_Excerpted text_
[Start]

Advice about Franklin Q & A

Somehow in the blink of an eye, after four years at Franklin, we are graduating this weekend!! So for our final blogpost we thought we'd do a joint Q & A and answer some questions to offer our final advice about life at Franklin. We miss you all already! 

Q: What advice would you give to your freshmen self? 

Jessica: Don’t be afraid to speak up more in class! I took a few upper level courses my freshmen year. And especially my first semester when I had a few classes with older students I was so intimidated by them that even though I did all the readings, was regularly prepared for class and had things to contribute to the discussion, I often stayed silent. Huge mistake. Now that I am a senior it's so apparent to me that I should have contributed more! I had legitimate points to add to the discussion, and moreover I was probably a lot more prepared than some of those seniors were ;) Plus professors notice who is participating in class and you’ll make a better impression with them if you make the effort to contribute, even if you aren’t always correct. 

Morgan: Don't worry so much! In my first year, I distinctly remember the feeling of slight panic lingering in me at all times. I wish I could go back and tell myself-- you will make incredible friends, do well in your classes, take once-in-a-lifetime trips, find a job, find a balance. I spent so much time thinking about HOW I would manage to make Franklin my home I didn't savor the process of MAKING Franklin home as much as I could have! This sentiment isn't just felt by me, either. Franklin is such an enormous life change, but everybody gets used to it, and finds their 'new normal' here in Lugano. Every feeling I had led up to today, so I am grateful for all of it.

I am reminded of a quote by Anne Lamott, which reads:

"It's funny: I always imagined when I was a kid that adults had some kind of inner toolbox full of shiny tools: the saw of discernment, the hammer of wisdom, the sandpaper of patience. But then when I grew up I found that life handed you these rusty bent old tools - friendships, prayer, conscience, honesty - and said 'do the best you can with these, they will have to do'. And mostly, against all odds, they do."

[End]

_Requirements_
**a)** List the "rusty bent old tools" that life hands you, according to the quotation in the Franklin advice post.
**b)** In the Franklin advice post, where does everybody find their "new normal"?
The data that comes next is separate material and is not part of the Franklin advice post.

_Data provided_
[Start]

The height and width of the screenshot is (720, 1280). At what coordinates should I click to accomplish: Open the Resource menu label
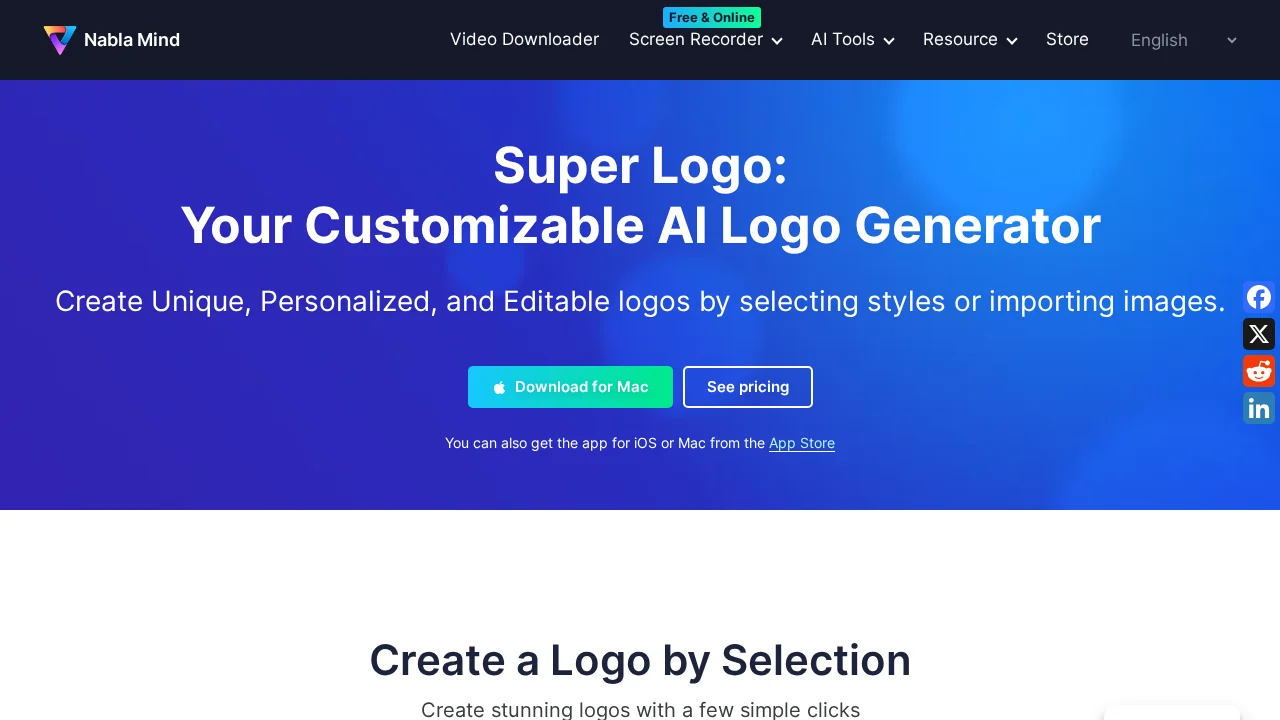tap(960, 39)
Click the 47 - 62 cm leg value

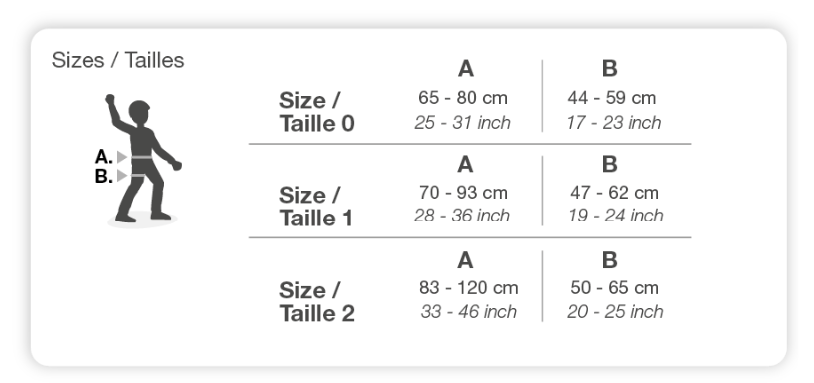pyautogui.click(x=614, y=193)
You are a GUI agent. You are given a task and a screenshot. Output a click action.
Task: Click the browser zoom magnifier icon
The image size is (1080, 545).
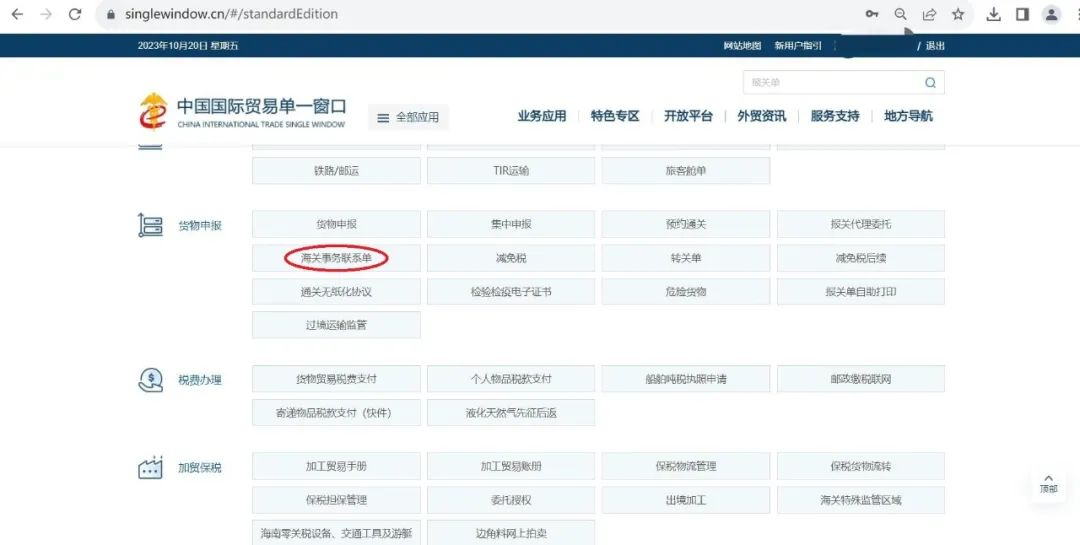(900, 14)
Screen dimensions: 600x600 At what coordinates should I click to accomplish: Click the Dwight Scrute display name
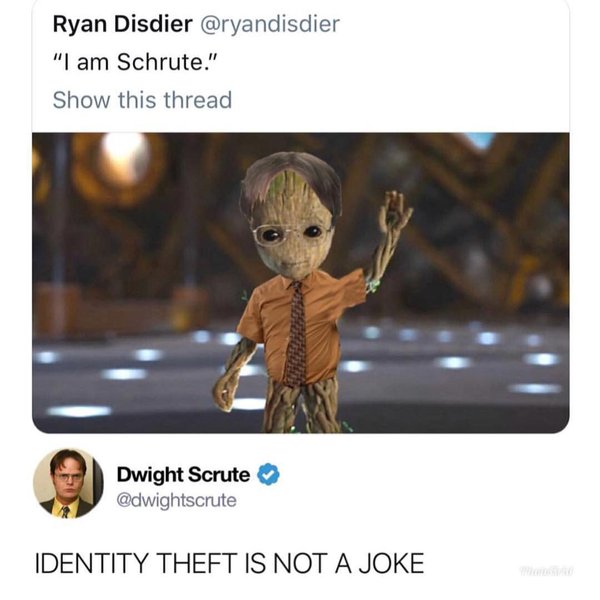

[End]
[Start]

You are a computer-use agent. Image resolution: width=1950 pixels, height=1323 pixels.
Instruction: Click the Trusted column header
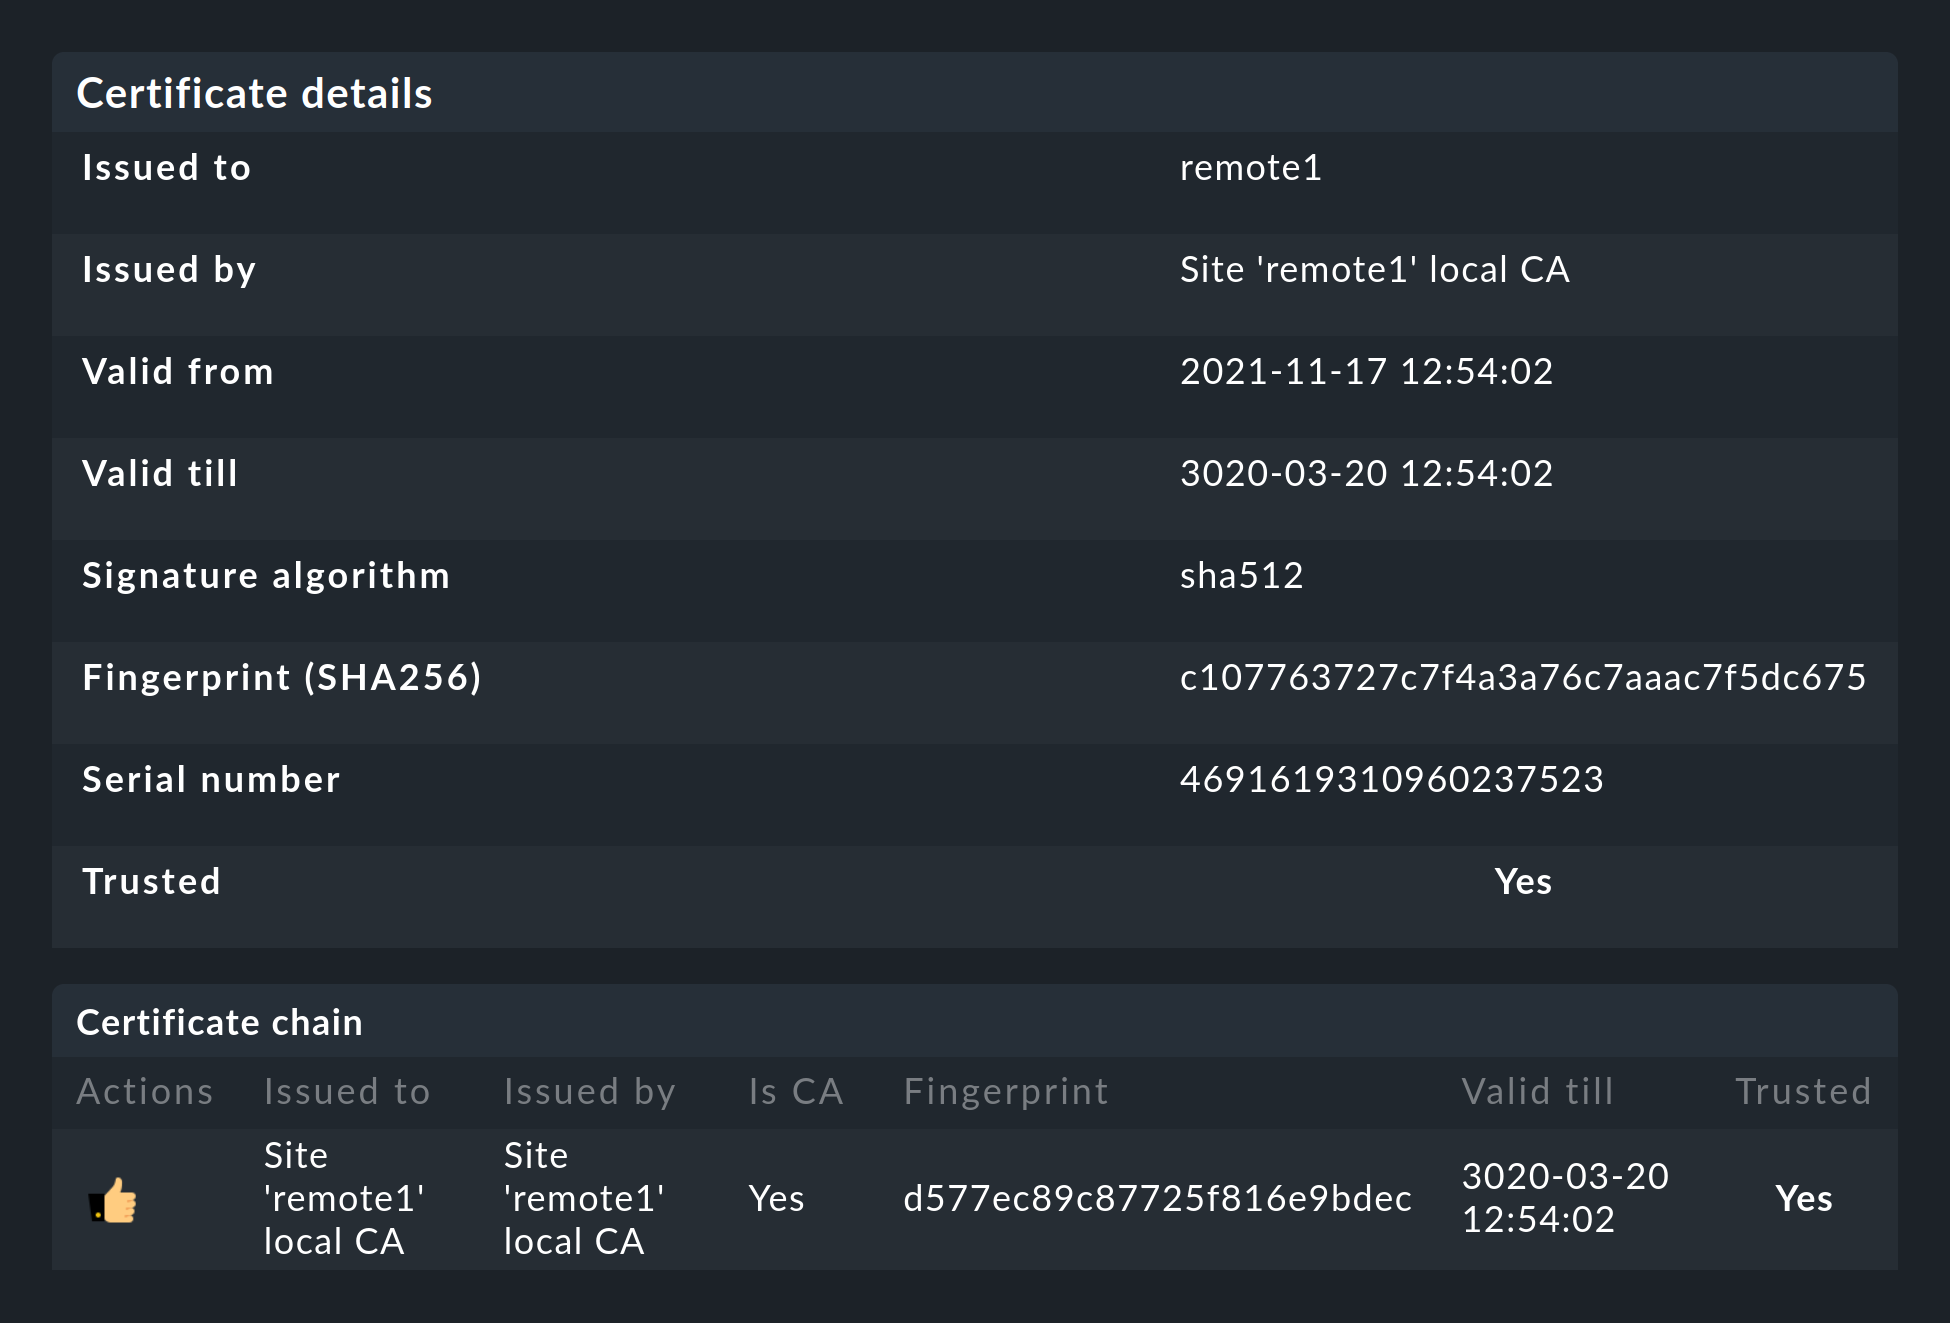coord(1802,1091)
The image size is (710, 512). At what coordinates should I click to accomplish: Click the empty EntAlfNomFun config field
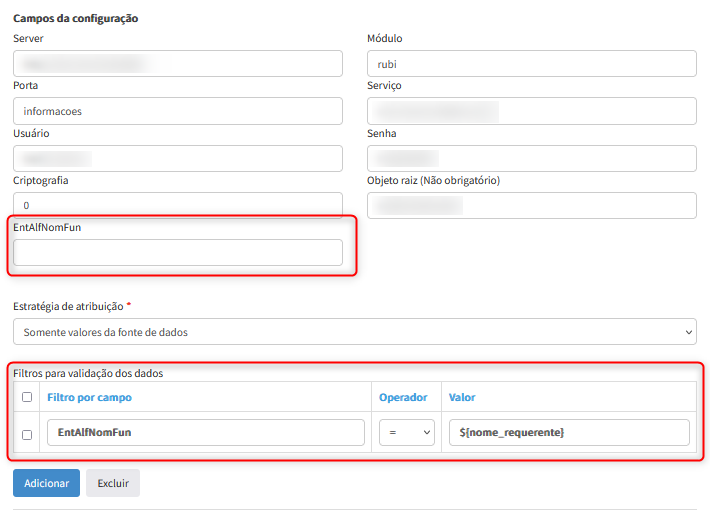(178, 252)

[End]
[Start]

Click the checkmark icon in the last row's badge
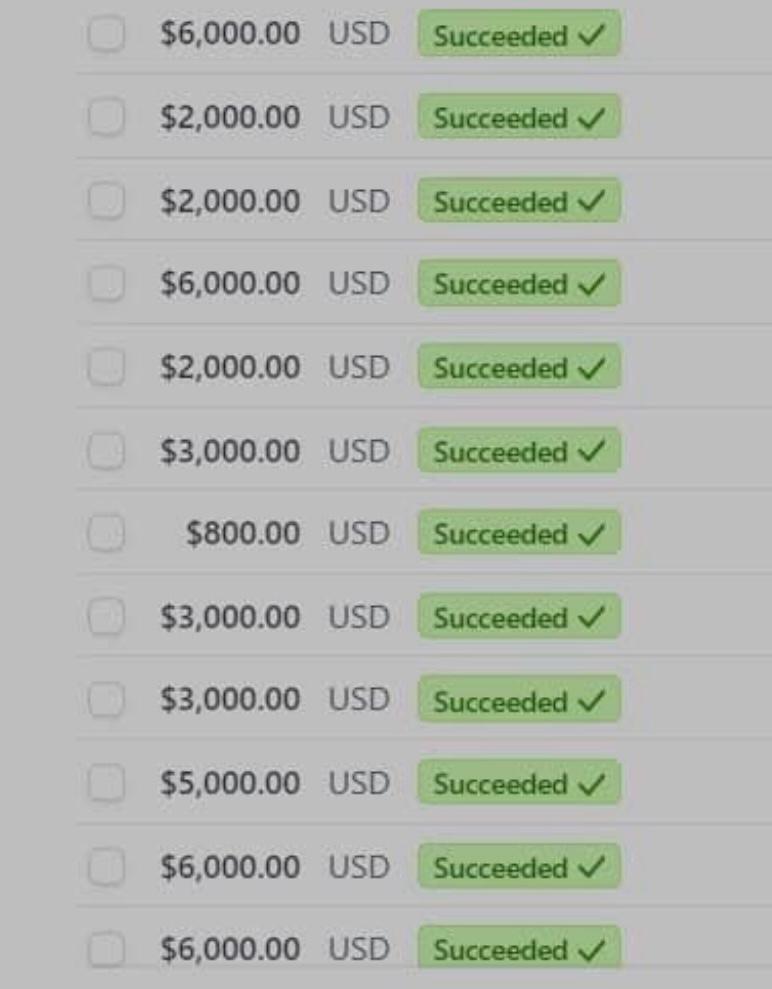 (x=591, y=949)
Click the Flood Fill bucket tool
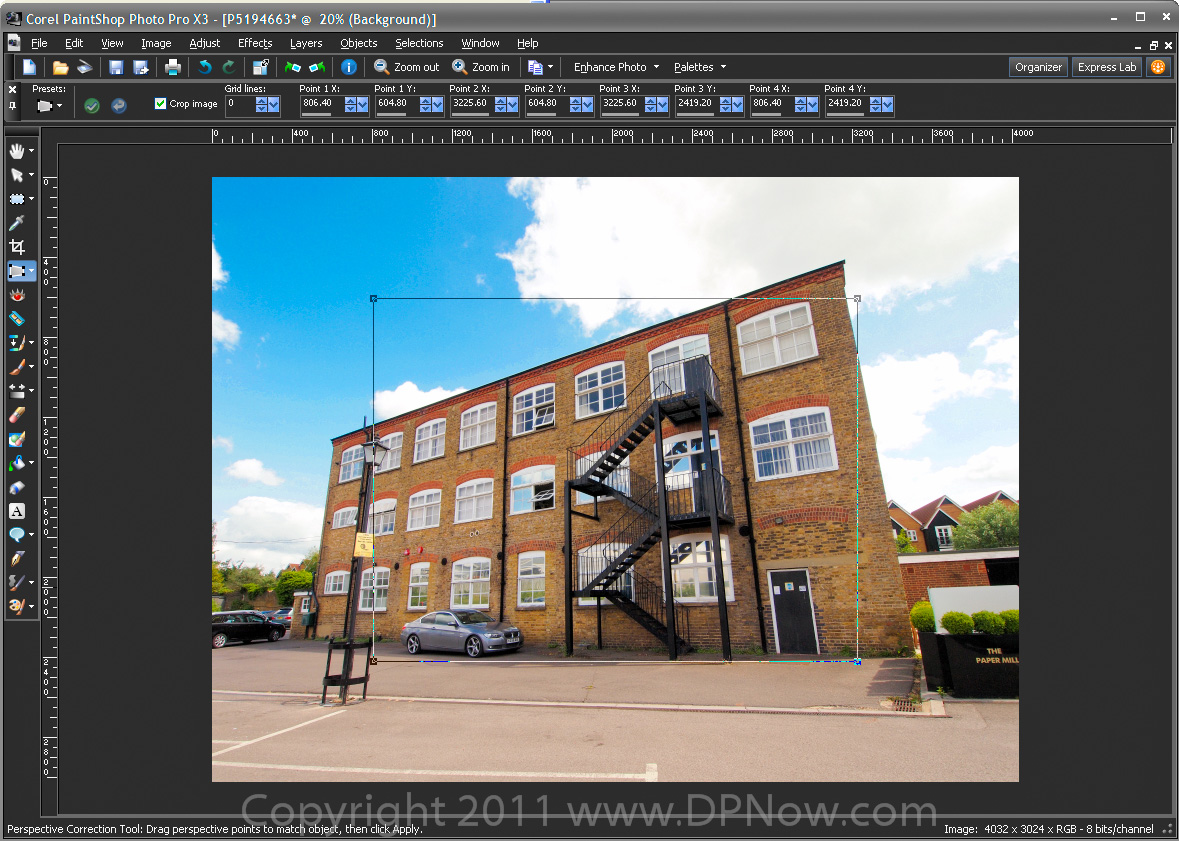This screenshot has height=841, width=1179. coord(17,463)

[End]

_Solved tasks_
**a)** friendships, prayer, conscience, honesty

**b)** In Lugano.